TASK INSTRUCTIONS -
Repeat exactly the lines that run from the one containing "Jib Crane (80, 583)" to the end of the data, and leave out all others.

-- MATERIAL SUPPLIED follows --

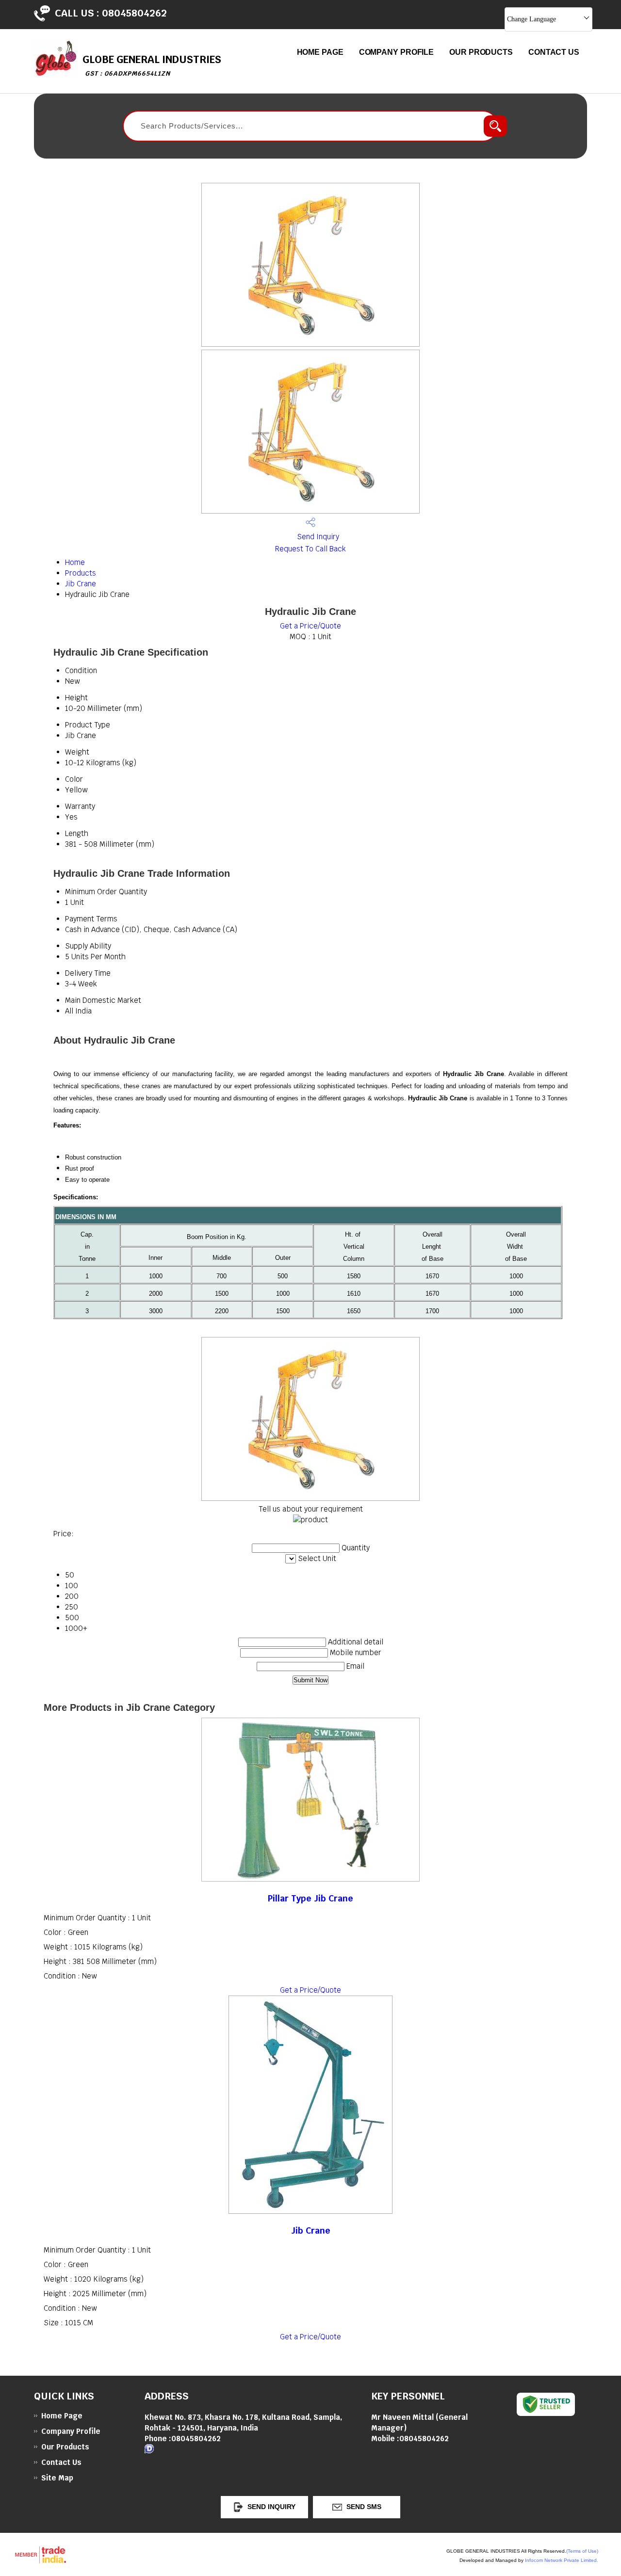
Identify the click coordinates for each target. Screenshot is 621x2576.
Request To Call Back (310, 548)
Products (80, 573)
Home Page (320, 52)
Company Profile (396, 52)
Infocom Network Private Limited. (561, 2560)
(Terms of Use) (582, 2551)
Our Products (481, 52)
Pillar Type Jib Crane (310, 1898)
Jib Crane (80, 583)
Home (75, 562)
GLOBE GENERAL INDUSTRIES (151, 65)
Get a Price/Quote (310, 625)
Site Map (57, 2477)
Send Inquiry (317, 536)
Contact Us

-- MATERIAL SUPPLIED concluded --

ANSWER TO THE EXERCISE -
Jib Crane (80, 583)
Home (75, 562)
GLOBE GENERAL INDUSTRIES (151, 65)
Get a Price/Quote (310, 625)
Site Map (57, 2477)
Send Inquiry (317, 536)
Contact Us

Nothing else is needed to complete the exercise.